Since 2006, they have invested heavily in light industry. All over, you see all kinds of goods made in the DPRK: silverware, chips and snacks, bottled water, purses and backpacks, clothes and shoes, medicines, solar panels (which are everywhere), and fishing nets. They are building new streets with new high-rise apartments, shops, restaurants, and entertainment venues every year. They have their own internet and cell phone network (and 4.5 million cell phones). Everywhere you go, you see construction. In many buildings you can see evidence of recent renovations. While the DPRK doesn't release its economic data, the Hyundai Research Group estimated that the GDP grew by an astronomic 9 percent in 2015.

To be sure, if we are comparing it to the richest parts of the U.S. or Europe it won't hold up much. But the DPRK didn't benefit from centuries of colonizing and enslaving the world. On the contrary, they were the victims of colonialism, and were enslaved by the Japanese.

The hard truth is that the DPRK isn't crumbling from sanctions. And the people there aren't cowering at Trump's incendiary rhetoric.

The 1950-1953 U.S. war against Korea, which they call the Fatherland Liberation War, was absolutely devastating. Three consecutive years of U.S. carpet bombing had totally levelled the country. But even without an air force, the Korean People's Army emerged victorious. They dealt U.S. imperialism its first blow, and forced an armistice on July 27, 1953.

They then completely rebuilt their country. They did it largely on their own, and they did it while navigating constant U.S. aggression.

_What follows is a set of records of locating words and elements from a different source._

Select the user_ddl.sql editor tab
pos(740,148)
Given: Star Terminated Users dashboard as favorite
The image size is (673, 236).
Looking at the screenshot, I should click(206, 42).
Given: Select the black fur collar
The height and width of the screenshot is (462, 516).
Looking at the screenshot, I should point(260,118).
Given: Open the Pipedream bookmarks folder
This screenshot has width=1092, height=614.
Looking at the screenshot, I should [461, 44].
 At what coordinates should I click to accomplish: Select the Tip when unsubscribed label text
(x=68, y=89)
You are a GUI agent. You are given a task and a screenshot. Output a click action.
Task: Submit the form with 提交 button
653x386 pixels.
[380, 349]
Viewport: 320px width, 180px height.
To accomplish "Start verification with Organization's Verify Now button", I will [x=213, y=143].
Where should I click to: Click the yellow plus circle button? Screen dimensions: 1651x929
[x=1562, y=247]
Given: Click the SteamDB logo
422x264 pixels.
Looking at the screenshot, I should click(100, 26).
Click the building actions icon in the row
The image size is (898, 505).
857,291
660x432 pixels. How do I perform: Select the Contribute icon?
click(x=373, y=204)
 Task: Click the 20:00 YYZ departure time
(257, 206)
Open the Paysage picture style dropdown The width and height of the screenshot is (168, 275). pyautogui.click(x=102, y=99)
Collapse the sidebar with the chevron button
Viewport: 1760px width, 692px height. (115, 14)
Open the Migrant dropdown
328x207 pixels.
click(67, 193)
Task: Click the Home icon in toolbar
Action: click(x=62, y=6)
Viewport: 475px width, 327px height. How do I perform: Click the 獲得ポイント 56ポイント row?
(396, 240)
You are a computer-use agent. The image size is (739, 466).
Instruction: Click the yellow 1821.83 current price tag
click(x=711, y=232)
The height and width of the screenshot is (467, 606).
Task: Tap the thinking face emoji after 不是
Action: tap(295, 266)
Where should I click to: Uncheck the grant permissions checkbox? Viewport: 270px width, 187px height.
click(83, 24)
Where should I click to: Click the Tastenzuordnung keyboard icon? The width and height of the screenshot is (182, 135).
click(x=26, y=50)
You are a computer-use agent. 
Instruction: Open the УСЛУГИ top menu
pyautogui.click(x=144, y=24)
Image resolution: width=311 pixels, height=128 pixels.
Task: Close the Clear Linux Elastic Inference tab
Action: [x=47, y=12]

That's part of the reason they were so proud to show us everything, even that which didn't hold up to Western standards.

And that's the reason they aren't backing down. Since their founding in 1948, the DPRK has maintained its independence. It has never been occupied by another country. It has never become a junior partner of any country-not even the Soviet Union or the People's Republic of China. Of this independence they are fiercely proud.

The U.S. has always maintained that the country is on the verge of collapse. This may have been an understandable position in the mid 1990s, when the aforementioned economic and natural tragedies struck, and when their founding leader Kim Il Sung died. But they persevered even then.

The DPRK doesn't want to be locked in an eternal struggle with the U.S. What they want is to be able to determine their destiny and to be able to develop in peace. But this isn't want we are told here in the U.S. We are told they want nothing but our destruction. And in order to uphold this false narrative, our government is preventing us from traveling to the country to see it for ourselves.

Everyone I spoke with in the DPRK wanted me to make up my own mind about their country. Meanwhile, the U.S. government wants to make up my mind for me.